Malgré tout cela, minceur de l'intrigue, longueurs inutiles, mensonges bien-pensants, ce roman n'est pas mauvais. D'abord, le récit, toujours au plus près des sensations et des sentiments des personnages, de tous les personnages, évite tout manichéisme et nous fait entrer dans les bonnes raisons de chacun. Comme toute la sympathie va à la culture arabe et judéo-arabe, nous sommes conduits à entrer dans les raisons de la polygamie, de l'esclavage, du voilement des femmes, comme nous comprenons les attitudes inverses quand la narration se transporte en Occident, où les personnages féminins ont le contrôle. Cela se fait grâce au point de vue interne, appliqué à tous les personnages, Africains comme Européens. La rançon de cette objectivité romanesque, c'est évidemment la longueur excessive du volume, qui prend la peine d'entrer dans tous les détails.
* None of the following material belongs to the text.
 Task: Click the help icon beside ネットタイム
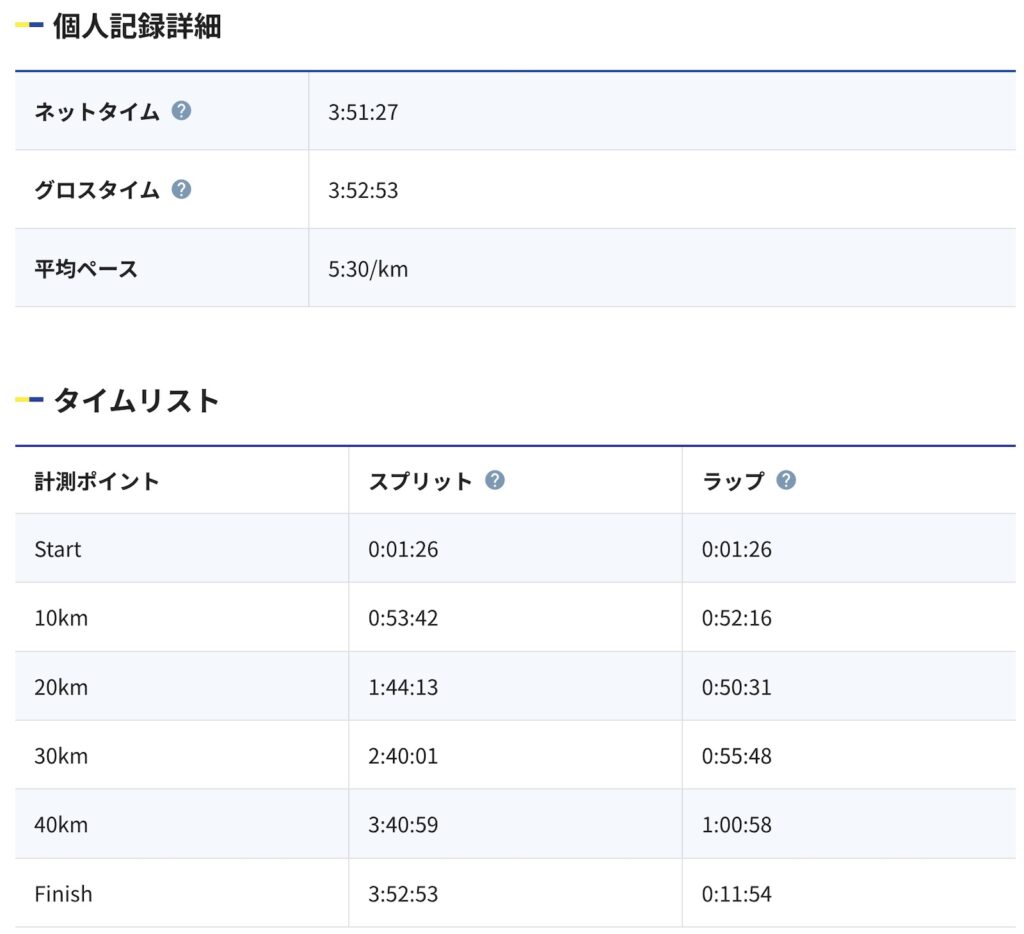(x=181, y=110)
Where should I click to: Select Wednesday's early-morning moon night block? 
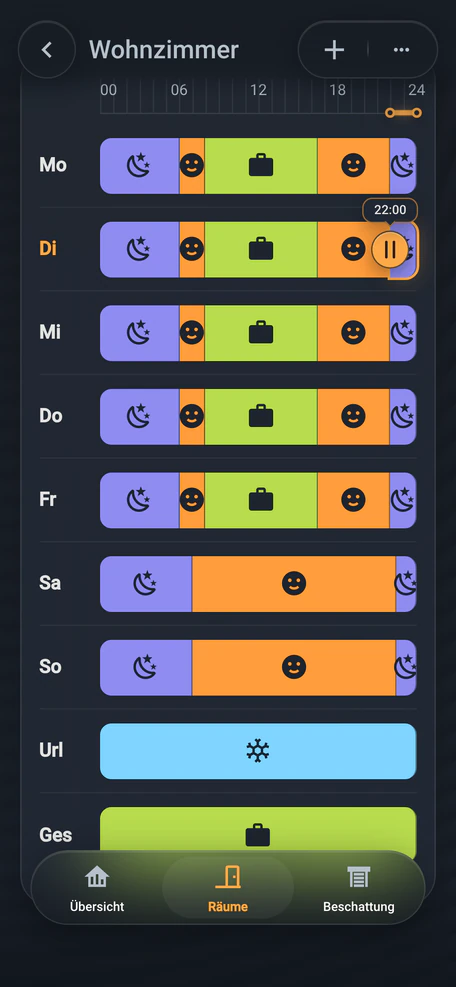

Enfin, l'auteur étant un Israélien séfarade, son roman s'engage dans le débat qui oppose en Israël les Juifs d'origine européenne, dits ashkénazes, et ceux qui viennent du bassin méditerranéen, dits séfarades. Ce livre est donc une sorte de manifeste séfarade, par lequel A. B. Yehoshua retourne contre l'élite politique et culturelle ashkénaze de son pays, tout le sentiment de supériorité qu'elle fait sentir aux autres. Il le fait avec une douce ironie, un humour bienveillant envers ses personnages et leurs pensées, qui rappellent fortement "Joseph et ses frères" de Thomas Mann. Et comme ce grand beau roman de Thomas Mann, "Voyage vers l'An Mil" a d'interminables longueurs et distille souvent un ennui amusé.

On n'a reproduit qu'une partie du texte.